PubMed 19878534

Referenced in Channelpedia wiki pages of: none

Automatically associated channels: Kv2.1

Title: Caffeine and an adenosine A(2A) receptor antagonist prevent memory impairment and synaptotoxicity in adult rats triggered by a convulsive episode in early life.

Authors: Giana P Cognato, Paula M Agostinho, Jörg Hockemeyer, Christa E Müller, Diogo O Souza, Rodrigo A Cunha

Journal, date & volume: J. Neurochem., 2010 Jan , 112, 453-62

PubMed link:

Seizures early in life cause long-term behavioral modifications, namely long-term memory deficits in experimental animals. Since caffeine and adenosine A(2A) receptor (A(2A)R) antagonists prevent memory deficits in adult animals, we now investigated if they also prevented the long-term memory deficits caused by a convulsive period early in life. Administration of kainate (KA, 2 mg/kg) to 7-days-old (P7) rats caused a single period of self-extinguishable convulsions which lead to a poorer memory performance in the Y-maze only when rats were older than 90 days, without modification of locomotion or anxiety-like behavior in the elevated-plus maze.

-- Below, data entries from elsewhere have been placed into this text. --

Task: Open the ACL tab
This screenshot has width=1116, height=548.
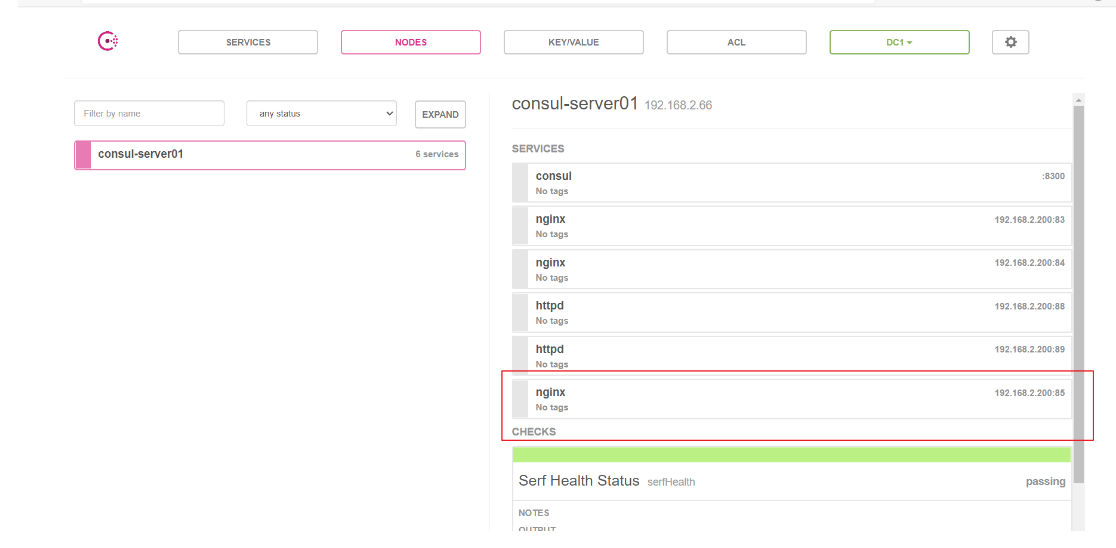Action: [x=736, y=42]
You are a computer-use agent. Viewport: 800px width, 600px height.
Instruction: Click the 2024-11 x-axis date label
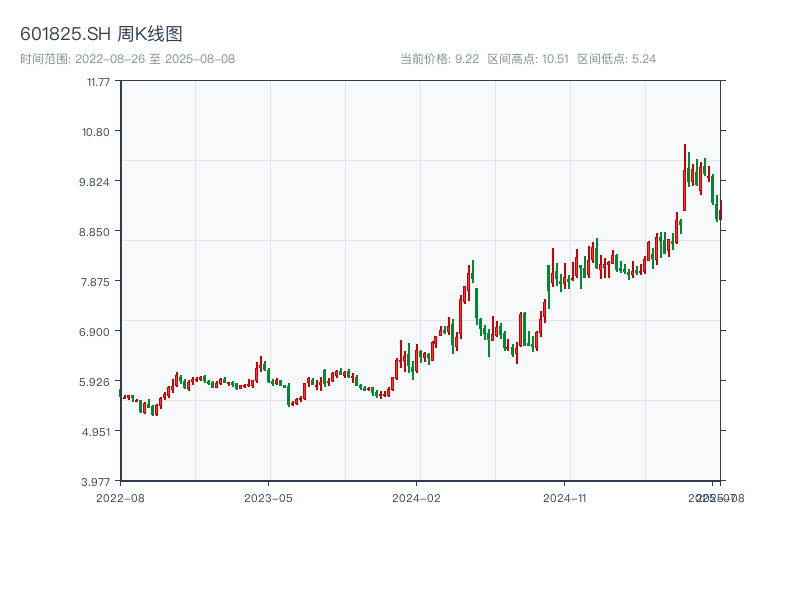(x=565, y=497)
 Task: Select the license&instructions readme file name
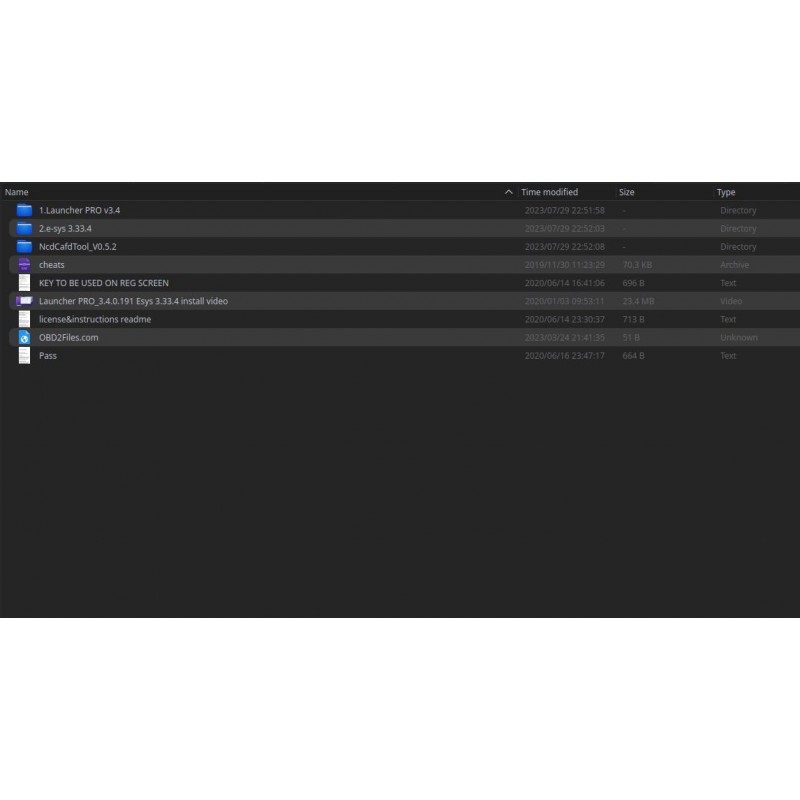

In accordance with the relationship between synaptotoxicity and memory dysfunction, the hippocampus of these adult rats treated with kainate at P7 displayed a lower density of synaptic proteins such as SNAP-25 and syntaxin (but not synaptophysin), as well as vesicular glutamate transporters type 1 (but not vesicular GABA transporters), with no changes in PSD-95, NMDA receptor subunits (NR1, NR2A, NR2B) or alpha-amino-3-hydroxy-5-methylisoxazole-4-propionate receptor subunits (GluR1, GluR2) compared with controls. Caffeine (1 g/L) or the A(2A)R antagonist, KW6002 (3 mg/kg) applied in the drinking water from P21 onwards, prevented these memory deficits in P90 rats treated with KA at P7, as well as the accompanying synaptotoxicity. These results show that a single convulsive episode in early life causes a delayed memory deficit in adulthood accompanied by a glutamatergic synaptotoxicity that was prevented by caffeine or adenosine A(2A)R antagonists.